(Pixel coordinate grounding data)
• • • •

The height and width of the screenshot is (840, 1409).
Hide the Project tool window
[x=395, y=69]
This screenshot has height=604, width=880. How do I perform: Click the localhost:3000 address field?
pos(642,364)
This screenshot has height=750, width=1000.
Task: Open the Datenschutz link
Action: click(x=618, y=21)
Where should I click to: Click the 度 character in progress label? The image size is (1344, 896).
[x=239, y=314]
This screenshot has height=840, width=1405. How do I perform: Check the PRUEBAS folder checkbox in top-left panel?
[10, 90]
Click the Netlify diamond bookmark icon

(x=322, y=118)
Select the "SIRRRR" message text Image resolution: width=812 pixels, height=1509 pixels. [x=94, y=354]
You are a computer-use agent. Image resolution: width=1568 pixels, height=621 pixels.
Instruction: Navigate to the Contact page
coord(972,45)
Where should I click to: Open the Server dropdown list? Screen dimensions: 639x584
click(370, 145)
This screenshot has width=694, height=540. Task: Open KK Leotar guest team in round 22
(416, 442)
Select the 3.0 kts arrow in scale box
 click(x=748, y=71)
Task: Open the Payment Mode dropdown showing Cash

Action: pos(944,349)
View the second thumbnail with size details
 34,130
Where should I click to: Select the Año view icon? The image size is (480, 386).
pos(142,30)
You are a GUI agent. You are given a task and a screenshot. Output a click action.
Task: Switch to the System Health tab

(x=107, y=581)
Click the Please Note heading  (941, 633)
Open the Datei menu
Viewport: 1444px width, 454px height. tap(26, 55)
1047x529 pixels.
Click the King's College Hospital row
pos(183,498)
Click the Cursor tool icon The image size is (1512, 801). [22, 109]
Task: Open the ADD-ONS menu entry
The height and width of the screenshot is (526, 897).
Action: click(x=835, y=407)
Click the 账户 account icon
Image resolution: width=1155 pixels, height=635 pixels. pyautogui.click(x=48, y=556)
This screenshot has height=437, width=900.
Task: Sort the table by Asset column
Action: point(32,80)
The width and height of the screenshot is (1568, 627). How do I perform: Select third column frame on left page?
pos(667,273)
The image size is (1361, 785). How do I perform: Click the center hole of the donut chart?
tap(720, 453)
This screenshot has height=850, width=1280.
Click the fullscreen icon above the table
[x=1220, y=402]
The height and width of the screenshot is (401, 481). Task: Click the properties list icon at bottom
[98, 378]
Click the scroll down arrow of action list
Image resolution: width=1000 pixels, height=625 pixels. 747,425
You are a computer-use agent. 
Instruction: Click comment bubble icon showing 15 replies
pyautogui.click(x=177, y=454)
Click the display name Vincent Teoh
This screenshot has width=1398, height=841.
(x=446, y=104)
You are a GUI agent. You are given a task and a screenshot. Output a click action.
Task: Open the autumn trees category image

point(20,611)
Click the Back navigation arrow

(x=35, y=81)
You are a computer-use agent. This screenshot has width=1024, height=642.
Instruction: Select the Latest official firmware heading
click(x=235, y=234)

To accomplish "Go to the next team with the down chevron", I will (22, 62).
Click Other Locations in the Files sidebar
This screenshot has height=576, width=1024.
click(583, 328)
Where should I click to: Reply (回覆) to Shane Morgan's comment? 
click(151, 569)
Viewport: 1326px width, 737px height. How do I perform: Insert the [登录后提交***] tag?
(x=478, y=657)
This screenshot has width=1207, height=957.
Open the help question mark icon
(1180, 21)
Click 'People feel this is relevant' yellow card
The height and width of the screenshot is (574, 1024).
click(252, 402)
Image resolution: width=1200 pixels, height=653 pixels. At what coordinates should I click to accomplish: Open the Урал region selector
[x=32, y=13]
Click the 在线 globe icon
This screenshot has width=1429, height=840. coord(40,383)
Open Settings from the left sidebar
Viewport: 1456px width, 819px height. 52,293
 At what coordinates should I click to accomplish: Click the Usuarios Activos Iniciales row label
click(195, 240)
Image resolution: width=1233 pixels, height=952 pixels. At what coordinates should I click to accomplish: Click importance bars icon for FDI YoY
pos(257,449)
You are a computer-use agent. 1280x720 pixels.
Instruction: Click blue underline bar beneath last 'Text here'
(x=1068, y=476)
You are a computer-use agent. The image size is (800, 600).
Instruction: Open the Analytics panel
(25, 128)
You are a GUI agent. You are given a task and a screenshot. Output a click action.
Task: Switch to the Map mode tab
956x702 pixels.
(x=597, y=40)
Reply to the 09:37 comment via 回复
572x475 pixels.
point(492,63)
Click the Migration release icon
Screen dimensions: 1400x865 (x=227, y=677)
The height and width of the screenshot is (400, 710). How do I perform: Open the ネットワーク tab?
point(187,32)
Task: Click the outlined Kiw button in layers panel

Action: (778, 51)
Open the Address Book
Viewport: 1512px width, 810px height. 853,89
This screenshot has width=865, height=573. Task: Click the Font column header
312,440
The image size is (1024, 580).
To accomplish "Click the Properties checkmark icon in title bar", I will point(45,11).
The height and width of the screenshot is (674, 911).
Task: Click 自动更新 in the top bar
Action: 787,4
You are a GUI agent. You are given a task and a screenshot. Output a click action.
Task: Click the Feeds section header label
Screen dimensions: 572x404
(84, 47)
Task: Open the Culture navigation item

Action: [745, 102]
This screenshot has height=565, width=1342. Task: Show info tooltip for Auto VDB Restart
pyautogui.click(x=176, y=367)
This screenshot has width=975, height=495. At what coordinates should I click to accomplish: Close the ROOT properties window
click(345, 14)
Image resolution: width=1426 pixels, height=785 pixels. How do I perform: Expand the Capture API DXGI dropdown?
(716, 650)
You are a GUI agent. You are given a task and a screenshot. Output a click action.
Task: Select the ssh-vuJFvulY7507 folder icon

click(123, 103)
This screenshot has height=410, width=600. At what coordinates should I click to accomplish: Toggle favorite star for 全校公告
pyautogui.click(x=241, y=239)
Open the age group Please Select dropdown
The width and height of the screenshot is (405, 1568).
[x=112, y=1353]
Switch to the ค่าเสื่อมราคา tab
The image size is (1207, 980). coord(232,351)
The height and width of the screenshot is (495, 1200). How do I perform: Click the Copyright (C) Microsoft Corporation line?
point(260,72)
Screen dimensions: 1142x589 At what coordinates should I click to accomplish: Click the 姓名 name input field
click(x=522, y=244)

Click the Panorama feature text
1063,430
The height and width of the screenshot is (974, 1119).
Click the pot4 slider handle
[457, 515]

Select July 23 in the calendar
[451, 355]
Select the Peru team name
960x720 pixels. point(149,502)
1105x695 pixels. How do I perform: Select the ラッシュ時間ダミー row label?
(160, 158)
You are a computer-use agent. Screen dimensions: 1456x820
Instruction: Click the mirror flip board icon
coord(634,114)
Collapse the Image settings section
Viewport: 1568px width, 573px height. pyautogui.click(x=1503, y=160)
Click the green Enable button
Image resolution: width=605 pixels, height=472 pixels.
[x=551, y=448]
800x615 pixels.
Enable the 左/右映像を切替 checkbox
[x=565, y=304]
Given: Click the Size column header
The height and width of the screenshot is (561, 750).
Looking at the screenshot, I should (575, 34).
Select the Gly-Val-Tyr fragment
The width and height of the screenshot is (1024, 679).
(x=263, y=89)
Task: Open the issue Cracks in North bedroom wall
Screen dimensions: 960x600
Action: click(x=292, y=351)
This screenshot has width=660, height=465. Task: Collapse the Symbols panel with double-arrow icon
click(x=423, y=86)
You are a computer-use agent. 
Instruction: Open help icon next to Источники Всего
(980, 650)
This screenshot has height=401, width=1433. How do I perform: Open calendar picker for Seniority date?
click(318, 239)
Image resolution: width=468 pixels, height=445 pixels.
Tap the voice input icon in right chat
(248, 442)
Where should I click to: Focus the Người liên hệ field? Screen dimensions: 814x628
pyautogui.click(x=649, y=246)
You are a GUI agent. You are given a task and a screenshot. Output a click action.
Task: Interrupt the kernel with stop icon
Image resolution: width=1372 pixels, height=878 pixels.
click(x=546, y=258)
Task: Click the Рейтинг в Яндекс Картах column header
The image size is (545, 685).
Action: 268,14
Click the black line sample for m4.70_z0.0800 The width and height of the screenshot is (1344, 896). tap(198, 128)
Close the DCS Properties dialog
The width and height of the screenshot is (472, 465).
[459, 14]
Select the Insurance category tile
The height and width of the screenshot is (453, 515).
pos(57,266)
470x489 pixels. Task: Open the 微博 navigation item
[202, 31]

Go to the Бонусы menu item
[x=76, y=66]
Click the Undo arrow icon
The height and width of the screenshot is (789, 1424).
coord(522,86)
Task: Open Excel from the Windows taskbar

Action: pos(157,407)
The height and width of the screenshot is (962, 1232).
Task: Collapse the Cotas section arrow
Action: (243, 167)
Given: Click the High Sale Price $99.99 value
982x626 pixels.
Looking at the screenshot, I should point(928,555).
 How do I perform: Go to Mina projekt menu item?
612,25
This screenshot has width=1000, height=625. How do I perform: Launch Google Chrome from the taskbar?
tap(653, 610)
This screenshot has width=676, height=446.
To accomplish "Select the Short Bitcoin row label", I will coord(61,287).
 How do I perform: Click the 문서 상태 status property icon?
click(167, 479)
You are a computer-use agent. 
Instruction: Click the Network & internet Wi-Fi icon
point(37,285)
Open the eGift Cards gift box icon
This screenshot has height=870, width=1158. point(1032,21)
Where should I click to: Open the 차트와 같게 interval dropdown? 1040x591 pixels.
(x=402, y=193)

• • • •

**Problem details:**
Stop at the line containing "pixels. [x=94, y=354]". Please print exactly every line before it from the start of the records, plus that line itself, and nothing else.

**Reply:**
The height and width of the screenshot is (840, 1409).
Hide the Project tool window
[x=395, y=69]
This screenshot has height=604, width=880. How do I perform: Click the localhost:3000 address field?
pos(642,364)
This screenshot has height=750, width=1000.
Task: Open the Datenschutz link
Action: click(x=618, y=21)
Where should I click to: Click the 度 character in progress label? The image size is (1344, 896).
[x=239, y=314]
This screenshot has height=840, width=1405. How do I perform: Check the PRUEBAS folder checkbox in top-left panel?
[10, 90]
Click the Netlify diamond bookmark icon

(x=322, y=118)
Select the "SIRRRR" message text Image resolution: width=812 pixels, height=1509 pixels. [x=94, y=354]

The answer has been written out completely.